■ What to work on ■
Return nothing but the lines from the line with "Click the billing toggle pill control" through the last line of the entries that follow, copied exactly and free of pictures.

■ Available records ■
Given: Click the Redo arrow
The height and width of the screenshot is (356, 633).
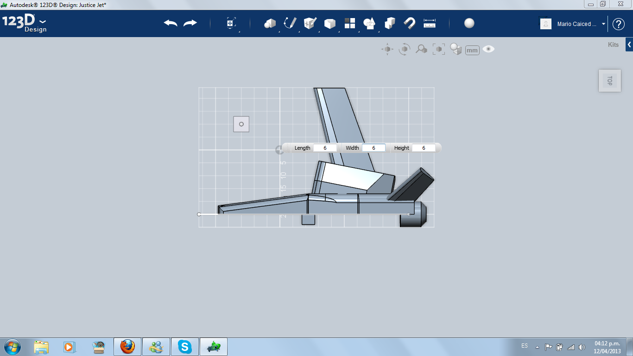Looking at the screenshot, I should [x=190, y=23].
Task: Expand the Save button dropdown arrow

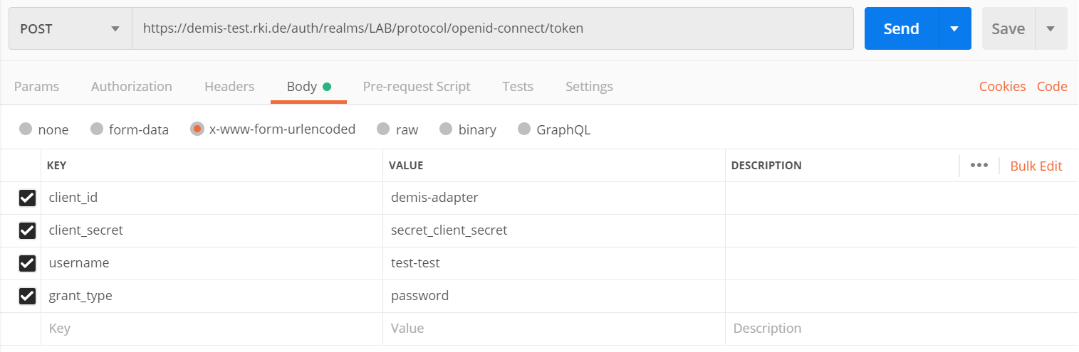Action: (x=1050, y=28)
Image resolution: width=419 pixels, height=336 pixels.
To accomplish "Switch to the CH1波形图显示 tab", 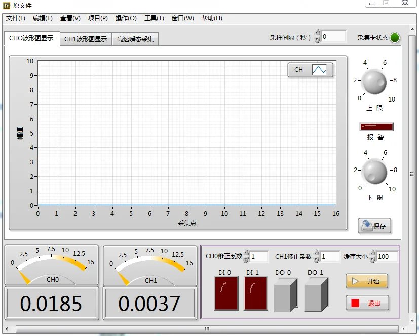I will [x=86, y=39].
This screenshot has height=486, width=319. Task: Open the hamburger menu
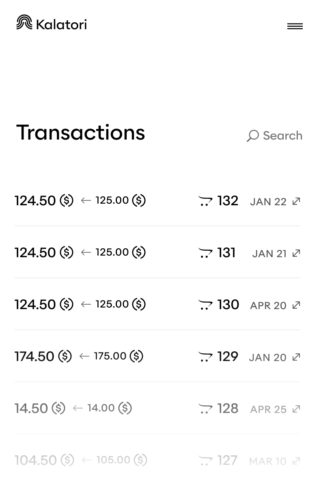(295, 26)
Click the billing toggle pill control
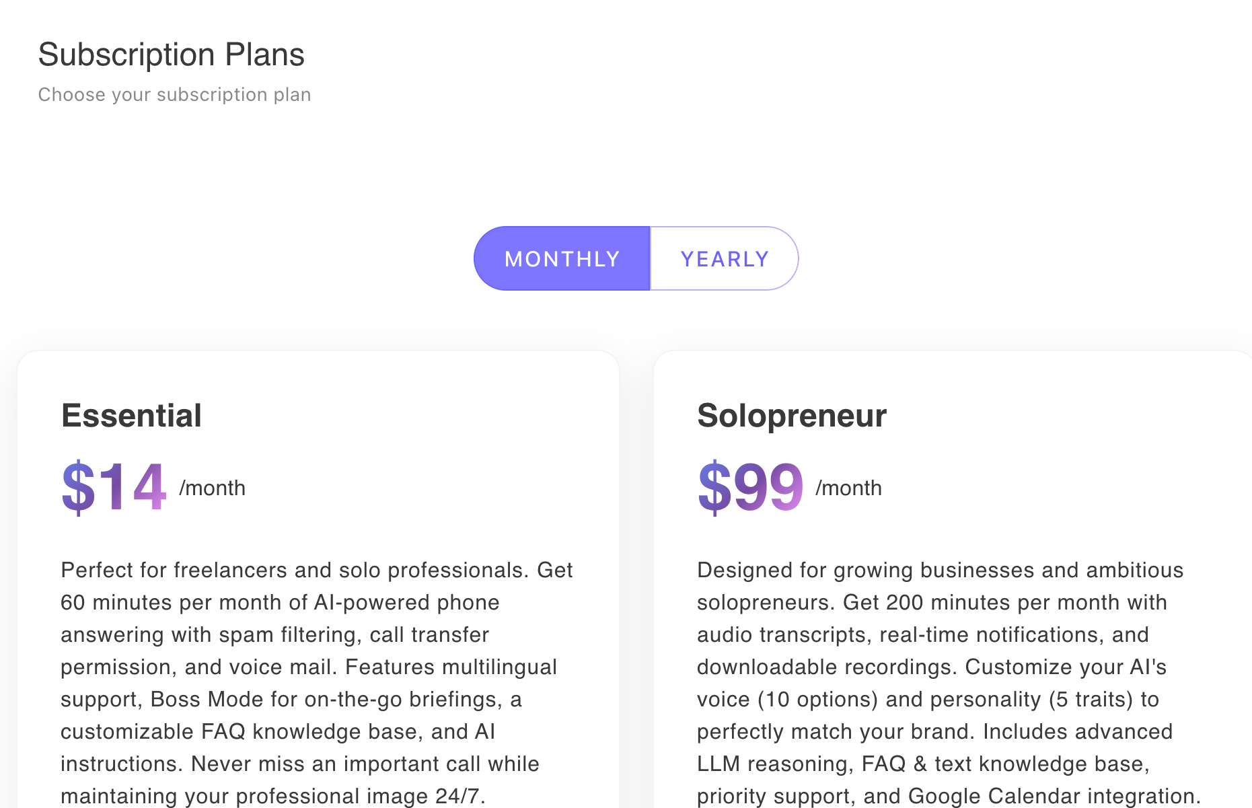The width and height of the screenshot is (1252, 808). click(636, 258)
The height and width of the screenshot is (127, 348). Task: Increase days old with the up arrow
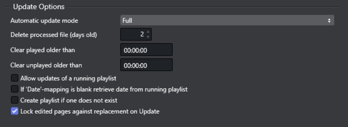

■ Result for this task ■
Click the billing toggle pill control
The width and height of the screenshot is (1252, 808). click(636, 258)
The height and width of the screenshot is (127, 348). Task: Increase days old with the up arrow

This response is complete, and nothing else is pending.